◆ Problem details
With the pictures excluded, reproduce all of the data exactly.
*** Begin section ***
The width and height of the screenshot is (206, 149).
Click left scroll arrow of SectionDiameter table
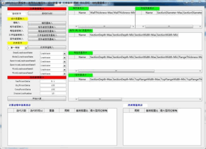[143, 26]
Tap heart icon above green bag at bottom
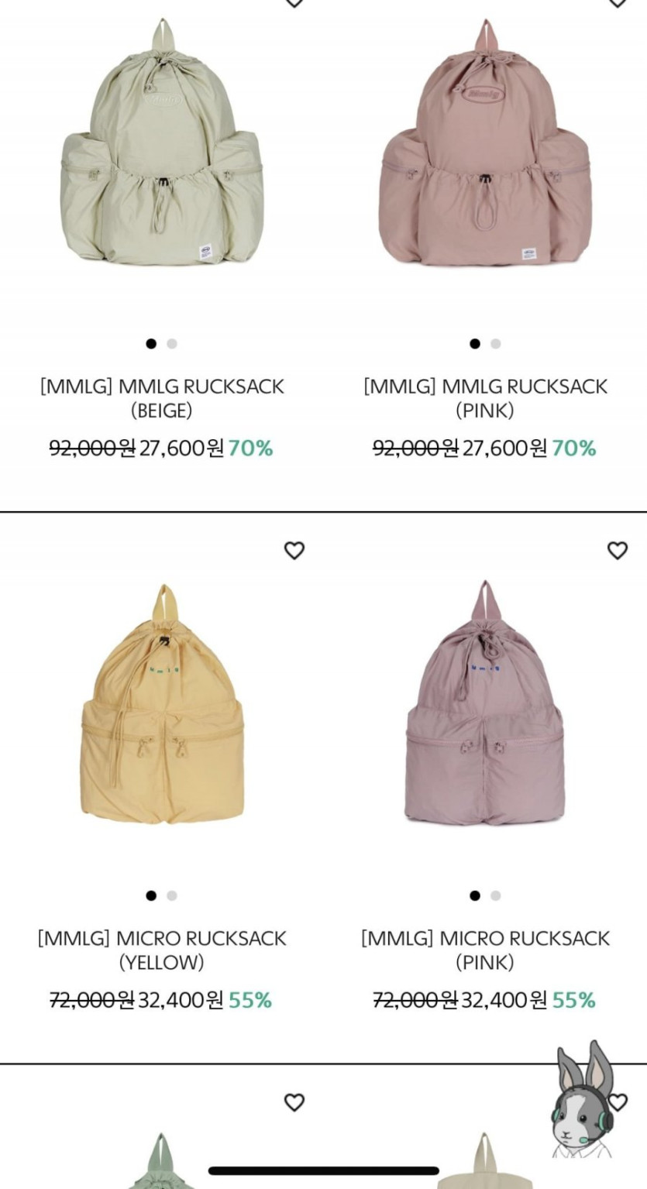 point(294,1102)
*** End section ***
◆ Exercise output
The width and height of the screenshot is (206, 149).
Click left scroll arrow of SectionDiameter table
[143, 26]
Tap heart icon above green bag at bottom
 point(294,1102)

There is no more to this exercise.